The reality is that for all those children who are born with spina bifida and who live with it and are treated, many other children in the womb who are diagnosed with having a neural tube defect are never born. The hon. Member for Pontypridd and I recently hosted an excellent meeting in Portcullis House, which a lot of people attended. One of the things that came out of that was that, sadly, it appears that in this country we effectively deal with this problem simply by terminating foetuses that are diagnosed with a neural tube defect. That is how the vast bulk of these foetuses are treated.
It is a terrible thing that otherwise healthy babies and foetuses are in this situation as a result of a lack of action by society, successive Governments and by all of us, who have not done what other countries have done, which could be done at very little cost with no scientific downside, and which would reap enormous benefits for everybody. This is something that we need to take very seriously.
Over the years, my wife and I have done some work to try to educate people about the need to take folic acid. My wife, very bravely, did a number of television interviews when Andrew was alive. He even appeared on the television programmes. The process of education and telling people is not cutting through. It is not doing the job. It is not reaching the people it needs to reach at the time it needs to reach them, before they fall pregnant. We need to step up to the plate.
I will not repeat the scientific evidence, which has been laid out well by the hon. Gentleman and the groups that support this necessary move. There is a lack of understanding. People sometimes get nervous about the idea of adding things to food for public health purposes. I understand all that, but we already add things to flour and to water—we already make interventions where that is important and necessary. A lot of scientific evidence has been produced. I was struck that Professor Blakemore and the other experts who came to the event we held in Portcullis House said that, scientifically, absolutely nothing more needs to be proved or evaluated. All the evidence is there; we now require action on the basis of that evidence.
I simply add my voice to the plea for the Government to act on the advice of their own Scientific Advisory Committee on Nutrition and listen to the voices of all those who speak in favour of this measure. They should listen in particular to the voice of Shine which, as the hon. Gentleman rightly said, is a fantastic organisation that does tremendous work to help kids with spina bifida and hydrocephalus, and parents who have lost children. As I learned over those many years of intense engagement with clinicians and others, who often said, “Well, you tell us how Andrew’s feeling, because you know better,” parents do know. The Government need to listen to parents and potential parents—people who lost children in the womb or, totally understandably, felt unable to have a child with that condition.
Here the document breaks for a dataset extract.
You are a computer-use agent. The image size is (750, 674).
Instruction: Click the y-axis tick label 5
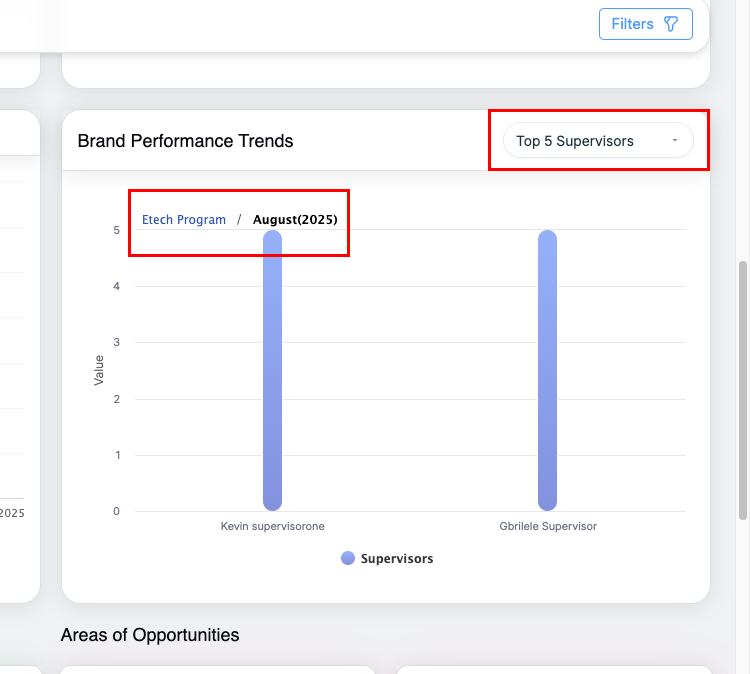[116, 230]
This is a very important issue. It does not seem to me to be taken seriously enough, primarily because, relatively speaking, not a lot of children are born with spina bifida nowadays in the United Kingdom. As I said, I think that is partly because a lot of children with the condition are simply terminated in the womb. If it prevents even one or two children from being born with spina bifida who otherwise would have been born with the condition, this will have been a step well worth taking.